Data for this task section start

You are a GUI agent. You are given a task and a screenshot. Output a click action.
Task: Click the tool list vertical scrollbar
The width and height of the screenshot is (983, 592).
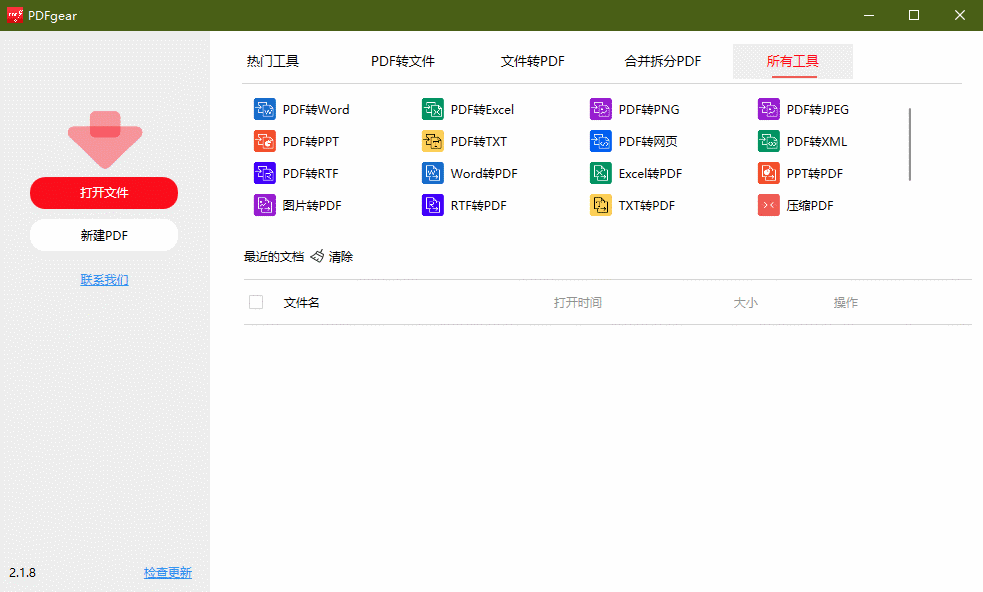(x=910, y=144)
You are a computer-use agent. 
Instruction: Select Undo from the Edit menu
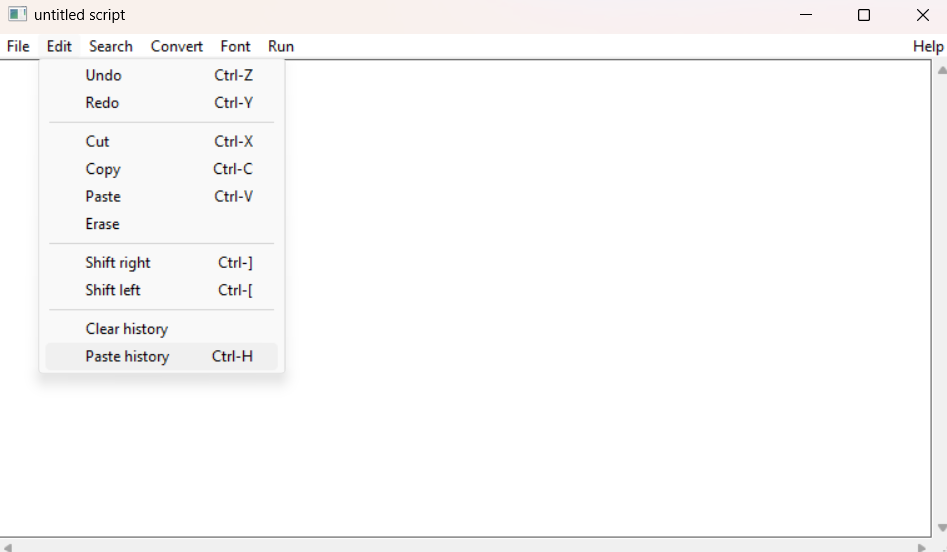161,75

Data for this task section end

Would you provide an exact, picture-free copy of the data above?

You are a GUI agent. You are given a task and a screenshot. Output a click action.
Task: Click the tool list vertical scrollbar
The width and height of the screenshot is (983, 592).
(x=910, y=144)
You are a computer-use agent. 
Instruction: Select Undo from the Edit menu
161,75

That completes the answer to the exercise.